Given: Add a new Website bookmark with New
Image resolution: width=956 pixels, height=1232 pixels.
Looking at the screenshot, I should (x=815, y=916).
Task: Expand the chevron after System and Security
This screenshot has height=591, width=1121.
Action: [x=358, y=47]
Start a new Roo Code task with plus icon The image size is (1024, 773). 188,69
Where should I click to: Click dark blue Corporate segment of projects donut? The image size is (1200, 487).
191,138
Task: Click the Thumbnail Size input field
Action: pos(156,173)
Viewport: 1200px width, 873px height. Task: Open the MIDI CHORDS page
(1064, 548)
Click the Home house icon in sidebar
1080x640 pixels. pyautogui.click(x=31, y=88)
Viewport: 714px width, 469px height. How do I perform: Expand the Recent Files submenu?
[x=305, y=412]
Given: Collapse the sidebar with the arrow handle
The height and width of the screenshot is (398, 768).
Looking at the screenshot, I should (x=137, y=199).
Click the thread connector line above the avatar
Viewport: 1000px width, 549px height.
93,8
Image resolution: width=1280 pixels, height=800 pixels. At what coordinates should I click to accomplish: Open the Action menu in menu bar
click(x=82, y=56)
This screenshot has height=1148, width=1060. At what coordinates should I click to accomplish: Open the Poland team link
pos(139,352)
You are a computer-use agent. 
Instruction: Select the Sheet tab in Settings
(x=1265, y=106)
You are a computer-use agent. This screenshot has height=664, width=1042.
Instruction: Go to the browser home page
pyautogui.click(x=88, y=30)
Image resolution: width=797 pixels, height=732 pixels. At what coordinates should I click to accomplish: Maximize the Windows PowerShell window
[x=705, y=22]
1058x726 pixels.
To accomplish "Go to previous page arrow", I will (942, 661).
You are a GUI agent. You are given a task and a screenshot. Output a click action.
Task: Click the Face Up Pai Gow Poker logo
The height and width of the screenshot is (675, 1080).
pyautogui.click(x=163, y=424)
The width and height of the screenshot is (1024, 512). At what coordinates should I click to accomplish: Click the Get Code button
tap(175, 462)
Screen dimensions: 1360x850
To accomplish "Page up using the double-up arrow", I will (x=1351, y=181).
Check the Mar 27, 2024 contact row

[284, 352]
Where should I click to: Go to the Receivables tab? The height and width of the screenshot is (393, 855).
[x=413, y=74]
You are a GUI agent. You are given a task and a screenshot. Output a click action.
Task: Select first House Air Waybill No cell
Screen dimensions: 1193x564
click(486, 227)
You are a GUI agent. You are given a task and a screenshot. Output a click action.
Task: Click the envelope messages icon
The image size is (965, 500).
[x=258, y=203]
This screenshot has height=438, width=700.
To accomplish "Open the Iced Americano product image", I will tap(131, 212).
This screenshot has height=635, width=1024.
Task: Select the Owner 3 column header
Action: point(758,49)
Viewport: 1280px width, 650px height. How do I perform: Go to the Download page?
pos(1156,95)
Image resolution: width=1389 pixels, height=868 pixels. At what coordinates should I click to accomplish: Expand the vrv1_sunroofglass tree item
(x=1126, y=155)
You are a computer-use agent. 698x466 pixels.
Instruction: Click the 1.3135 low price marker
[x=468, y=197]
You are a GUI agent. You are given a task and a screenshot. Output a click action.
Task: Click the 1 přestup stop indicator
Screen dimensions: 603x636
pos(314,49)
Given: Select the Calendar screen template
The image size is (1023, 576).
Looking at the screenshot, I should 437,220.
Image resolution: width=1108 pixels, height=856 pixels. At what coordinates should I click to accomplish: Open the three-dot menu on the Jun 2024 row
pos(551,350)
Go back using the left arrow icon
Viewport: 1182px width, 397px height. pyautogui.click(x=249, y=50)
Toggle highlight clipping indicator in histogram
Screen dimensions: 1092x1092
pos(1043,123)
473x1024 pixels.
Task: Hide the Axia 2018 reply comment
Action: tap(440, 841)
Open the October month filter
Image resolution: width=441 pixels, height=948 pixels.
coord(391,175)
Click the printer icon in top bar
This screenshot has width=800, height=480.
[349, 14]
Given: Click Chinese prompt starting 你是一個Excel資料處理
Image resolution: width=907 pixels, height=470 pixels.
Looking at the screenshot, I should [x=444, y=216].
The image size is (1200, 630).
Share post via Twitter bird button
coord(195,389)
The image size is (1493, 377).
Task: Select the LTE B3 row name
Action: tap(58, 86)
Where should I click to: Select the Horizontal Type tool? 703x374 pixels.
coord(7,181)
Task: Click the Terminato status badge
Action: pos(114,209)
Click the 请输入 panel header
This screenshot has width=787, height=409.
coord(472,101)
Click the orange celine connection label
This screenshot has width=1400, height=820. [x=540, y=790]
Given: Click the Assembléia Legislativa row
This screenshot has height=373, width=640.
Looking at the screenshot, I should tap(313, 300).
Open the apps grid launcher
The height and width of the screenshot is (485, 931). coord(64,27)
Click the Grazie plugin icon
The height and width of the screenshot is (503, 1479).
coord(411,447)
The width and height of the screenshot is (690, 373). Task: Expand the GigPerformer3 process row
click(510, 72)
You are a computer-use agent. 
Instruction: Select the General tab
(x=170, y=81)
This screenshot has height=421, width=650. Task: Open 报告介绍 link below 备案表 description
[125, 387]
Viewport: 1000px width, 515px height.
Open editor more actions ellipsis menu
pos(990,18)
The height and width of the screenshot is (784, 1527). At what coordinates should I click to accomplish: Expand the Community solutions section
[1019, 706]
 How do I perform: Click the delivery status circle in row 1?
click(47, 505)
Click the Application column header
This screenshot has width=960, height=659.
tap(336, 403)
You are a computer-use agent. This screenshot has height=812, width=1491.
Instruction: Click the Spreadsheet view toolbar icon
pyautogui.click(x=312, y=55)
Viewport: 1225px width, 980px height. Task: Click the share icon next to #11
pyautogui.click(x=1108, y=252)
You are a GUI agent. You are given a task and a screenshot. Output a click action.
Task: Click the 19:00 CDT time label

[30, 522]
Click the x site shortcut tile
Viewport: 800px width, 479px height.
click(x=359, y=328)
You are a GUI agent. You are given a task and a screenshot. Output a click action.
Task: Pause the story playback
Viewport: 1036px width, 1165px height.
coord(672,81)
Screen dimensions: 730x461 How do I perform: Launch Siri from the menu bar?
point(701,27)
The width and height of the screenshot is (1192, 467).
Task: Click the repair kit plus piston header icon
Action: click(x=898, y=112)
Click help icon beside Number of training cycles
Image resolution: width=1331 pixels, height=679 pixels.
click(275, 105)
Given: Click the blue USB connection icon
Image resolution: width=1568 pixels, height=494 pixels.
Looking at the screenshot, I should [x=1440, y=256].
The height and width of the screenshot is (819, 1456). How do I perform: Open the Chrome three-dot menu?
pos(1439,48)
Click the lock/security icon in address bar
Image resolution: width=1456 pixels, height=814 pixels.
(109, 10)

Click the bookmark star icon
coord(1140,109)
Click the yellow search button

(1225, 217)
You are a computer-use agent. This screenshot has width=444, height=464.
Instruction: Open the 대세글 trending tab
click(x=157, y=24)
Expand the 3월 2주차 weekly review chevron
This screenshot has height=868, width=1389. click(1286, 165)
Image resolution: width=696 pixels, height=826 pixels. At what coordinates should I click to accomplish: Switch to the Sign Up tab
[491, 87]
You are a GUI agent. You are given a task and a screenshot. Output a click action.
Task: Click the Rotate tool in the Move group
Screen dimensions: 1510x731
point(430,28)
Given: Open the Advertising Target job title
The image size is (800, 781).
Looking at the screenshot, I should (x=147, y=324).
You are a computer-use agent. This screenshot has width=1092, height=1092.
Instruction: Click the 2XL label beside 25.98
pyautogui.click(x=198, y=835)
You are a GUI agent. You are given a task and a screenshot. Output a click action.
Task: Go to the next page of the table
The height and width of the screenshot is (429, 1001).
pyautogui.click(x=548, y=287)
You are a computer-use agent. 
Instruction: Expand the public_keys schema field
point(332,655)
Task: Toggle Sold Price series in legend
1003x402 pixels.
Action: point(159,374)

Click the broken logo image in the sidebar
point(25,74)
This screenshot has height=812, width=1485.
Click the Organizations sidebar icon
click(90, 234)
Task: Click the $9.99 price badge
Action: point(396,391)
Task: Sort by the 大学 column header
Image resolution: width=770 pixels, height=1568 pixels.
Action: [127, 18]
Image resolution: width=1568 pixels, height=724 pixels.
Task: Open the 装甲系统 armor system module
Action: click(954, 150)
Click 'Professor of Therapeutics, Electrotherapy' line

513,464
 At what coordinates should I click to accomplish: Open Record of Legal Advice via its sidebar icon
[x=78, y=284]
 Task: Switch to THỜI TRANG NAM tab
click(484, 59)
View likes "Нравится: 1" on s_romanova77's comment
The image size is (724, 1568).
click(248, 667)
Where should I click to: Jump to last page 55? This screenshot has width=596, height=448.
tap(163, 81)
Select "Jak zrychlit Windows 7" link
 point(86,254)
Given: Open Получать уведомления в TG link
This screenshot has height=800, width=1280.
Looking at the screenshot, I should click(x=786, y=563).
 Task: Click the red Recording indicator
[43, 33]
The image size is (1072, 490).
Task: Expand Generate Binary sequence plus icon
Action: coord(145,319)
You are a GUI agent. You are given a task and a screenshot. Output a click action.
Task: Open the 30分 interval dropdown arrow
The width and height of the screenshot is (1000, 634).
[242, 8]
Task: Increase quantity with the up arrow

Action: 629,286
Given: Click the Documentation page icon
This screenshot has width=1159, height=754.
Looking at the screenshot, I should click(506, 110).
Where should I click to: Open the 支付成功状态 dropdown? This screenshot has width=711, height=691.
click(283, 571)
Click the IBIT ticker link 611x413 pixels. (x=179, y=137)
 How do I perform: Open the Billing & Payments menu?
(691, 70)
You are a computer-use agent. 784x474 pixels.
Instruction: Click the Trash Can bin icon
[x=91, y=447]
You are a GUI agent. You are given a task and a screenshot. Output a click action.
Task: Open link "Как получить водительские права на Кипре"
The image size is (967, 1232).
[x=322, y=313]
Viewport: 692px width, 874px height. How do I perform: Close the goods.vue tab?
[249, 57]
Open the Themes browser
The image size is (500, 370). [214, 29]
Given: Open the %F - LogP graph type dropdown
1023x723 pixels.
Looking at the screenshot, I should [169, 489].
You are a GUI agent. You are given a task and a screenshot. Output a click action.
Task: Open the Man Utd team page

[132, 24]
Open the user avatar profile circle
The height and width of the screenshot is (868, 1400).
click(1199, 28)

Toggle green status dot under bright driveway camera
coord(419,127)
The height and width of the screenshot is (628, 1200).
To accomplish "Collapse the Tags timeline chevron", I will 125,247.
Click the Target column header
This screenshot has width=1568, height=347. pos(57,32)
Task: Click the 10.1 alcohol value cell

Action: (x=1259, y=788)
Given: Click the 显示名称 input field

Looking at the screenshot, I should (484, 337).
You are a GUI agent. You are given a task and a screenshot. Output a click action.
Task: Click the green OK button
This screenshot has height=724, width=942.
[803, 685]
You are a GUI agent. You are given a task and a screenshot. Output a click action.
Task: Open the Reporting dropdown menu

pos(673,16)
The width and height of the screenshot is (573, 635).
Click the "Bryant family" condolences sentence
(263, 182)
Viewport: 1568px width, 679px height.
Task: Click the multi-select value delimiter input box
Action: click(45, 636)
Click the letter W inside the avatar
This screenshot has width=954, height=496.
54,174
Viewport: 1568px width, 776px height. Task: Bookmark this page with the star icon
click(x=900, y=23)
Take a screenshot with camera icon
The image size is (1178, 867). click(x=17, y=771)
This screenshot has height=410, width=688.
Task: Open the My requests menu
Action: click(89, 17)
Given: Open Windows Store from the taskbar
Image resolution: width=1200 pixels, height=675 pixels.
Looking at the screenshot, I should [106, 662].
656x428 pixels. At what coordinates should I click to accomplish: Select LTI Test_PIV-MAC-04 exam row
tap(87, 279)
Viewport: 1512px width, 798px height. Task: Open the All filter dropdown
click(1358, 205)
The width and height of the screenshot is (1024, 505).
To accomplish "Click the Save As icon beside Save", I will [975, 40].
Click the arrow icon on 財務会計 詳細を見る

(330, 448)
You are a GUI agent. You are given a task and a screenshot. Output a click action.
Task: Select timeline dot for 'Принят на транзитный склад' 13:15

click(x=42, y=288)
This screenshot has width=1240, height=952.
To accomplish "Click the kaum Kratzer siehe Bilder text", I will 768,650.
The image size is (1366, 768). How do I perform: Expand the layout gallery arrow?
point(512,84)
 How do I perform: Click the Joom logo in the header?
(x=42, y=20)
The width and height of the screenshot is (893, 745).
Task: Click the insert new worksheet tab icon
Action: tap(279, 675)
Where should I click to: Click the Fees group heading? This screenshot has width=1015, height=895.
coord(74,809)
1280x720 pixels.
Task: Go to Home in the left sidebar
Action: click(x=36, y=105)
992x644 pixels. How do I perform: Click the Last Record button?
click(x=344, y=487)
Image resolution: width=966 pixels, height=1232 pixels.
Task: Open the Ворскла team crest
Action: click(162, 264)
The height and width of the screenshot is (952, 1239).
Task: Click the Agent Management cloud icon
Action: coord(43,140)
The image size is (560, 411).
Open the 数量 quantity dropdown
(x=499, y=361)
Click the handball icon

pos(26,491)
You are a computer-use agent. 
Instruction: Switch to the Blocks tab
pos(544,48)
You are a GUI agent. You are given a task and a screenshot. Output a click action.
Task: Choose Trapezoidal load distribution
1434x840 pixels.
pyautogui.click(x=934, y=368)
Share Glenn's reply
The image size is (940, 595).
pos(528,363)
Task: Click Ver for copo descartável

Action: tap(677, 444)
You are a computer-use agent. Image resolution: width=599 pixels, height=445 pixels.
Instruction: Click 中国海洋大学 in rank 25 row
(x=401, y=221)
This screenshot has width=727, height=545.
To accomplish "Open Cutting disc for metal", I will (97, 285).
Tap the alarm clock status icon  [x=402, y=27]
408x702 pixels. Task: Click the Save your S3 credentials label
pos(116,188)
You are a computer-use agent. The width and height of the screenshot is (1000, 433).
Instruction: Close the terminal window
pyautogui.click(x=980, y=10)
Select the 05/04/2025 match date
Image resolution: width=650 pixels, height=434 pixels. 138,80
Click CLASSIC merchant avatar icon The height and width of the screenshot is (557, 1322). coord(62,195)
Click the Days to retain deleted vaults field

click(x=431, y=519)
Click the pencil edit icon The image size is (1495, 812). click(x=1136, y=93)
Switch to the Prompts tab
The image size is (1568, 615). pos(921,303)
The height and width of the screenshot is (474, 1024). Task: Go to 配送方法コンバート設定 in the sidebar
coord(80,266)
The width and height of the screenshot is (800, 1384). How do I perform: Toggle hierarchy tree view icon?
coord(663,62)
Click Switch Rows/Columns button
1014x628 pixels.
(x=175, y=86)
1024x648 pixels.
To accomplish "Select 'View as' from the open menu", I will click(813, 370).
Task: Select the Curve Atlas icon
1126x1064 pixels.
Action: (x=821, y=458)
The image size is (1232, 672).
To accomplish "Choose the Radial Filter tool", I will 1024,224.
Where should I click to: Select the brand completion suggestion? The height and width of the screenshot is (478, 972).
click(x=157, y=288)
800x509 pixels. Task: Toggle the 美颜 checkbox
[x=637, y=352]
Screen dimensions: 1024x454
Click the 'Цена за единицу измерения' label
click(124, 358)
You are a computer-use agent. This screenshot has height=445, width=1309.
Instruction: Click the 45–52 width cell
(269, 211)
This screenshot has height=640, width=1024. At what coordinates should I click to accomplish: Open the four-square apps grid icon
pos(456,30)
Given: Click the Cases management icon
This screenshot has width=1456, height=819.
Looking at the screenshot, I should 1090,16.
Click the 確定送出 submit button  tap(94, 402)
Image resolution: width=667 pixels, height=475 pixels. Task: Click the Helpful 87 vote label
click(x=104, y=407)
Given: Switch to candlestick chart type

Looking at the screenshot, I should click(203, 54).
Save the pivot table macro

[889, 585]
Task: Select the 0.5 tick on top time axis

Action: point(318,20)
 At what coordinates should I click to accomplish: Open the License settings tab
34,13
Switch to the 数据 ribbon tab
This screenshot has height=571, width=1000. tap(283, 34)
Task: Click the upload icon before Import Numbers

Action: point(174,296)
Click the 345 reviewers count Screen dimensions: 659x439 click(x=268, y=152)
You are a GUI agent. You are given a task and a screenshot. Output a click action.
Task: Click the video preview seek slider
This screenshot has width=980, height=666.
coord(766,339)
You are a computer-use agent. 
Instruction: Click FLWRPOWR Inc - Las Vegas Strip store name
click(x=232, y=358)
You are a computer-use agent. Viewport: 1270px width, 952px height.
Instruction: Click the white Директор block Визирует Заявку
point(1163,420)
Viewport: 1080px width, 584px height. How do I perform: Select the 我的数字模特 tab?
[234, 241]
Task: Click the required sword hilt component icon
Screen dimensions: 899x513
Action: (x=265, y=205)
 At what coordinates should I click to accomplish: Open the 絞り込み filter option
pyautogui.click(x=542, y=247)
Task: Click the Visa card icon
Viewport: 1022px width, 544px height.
+-------+
= Activity =
Set down, from the entries above, exactly the lines from the one with "Task: Go to the next page of the table" up to and including the one with "This screenshot has height=812, width=1485.", and no other lines.

= Task response =
Task: Go to the next page of the table
The height and width of the screenshot is (429, 1001).
pyautogui.click(x=548, y=287)
You are a computer-use agent. 
Instruction: Expand the public_keys schema field
point(332,655)
Task: Toggle Sold Price series in legend
1003x402 pixels.
Action: point(159,374)

Click the broken logo image in the sidebar
point(25,74)
This screenshot has height=812, width=1485.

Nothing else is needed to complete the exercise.